Exercise prompt:
Search the data for lines holding the word "agent". State how many there are, and nothing else.

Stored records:
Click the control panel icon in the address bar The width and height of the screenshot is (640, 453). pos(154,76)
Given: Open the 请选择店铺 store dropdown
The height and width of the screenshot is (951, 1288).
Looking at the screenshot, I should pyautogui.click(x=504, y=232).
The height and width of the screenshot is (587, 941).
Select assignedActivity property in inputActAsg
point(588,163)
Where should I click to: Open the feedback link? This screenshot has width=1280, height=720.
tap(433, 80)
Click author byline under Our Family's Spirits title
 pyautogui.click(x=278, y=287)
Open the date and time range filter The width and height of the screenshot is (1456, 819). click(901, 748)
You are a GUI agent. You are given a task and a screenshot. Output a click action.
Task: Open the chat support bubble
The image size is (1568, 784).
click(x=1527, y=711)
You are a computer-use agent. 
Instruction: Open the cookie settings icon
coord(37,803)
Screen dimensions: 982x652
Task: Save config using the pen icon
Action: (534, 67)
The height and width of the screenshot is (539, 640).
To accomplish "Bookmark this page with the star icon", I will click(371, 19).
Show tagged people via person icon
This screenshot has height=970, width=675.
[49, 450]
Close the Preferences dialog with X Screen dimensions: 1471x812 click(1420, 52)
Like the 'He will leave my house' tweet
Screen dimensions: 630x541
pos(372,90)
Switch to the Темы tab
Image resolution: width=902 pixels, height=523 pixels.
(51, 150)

Answer for this exercise:
2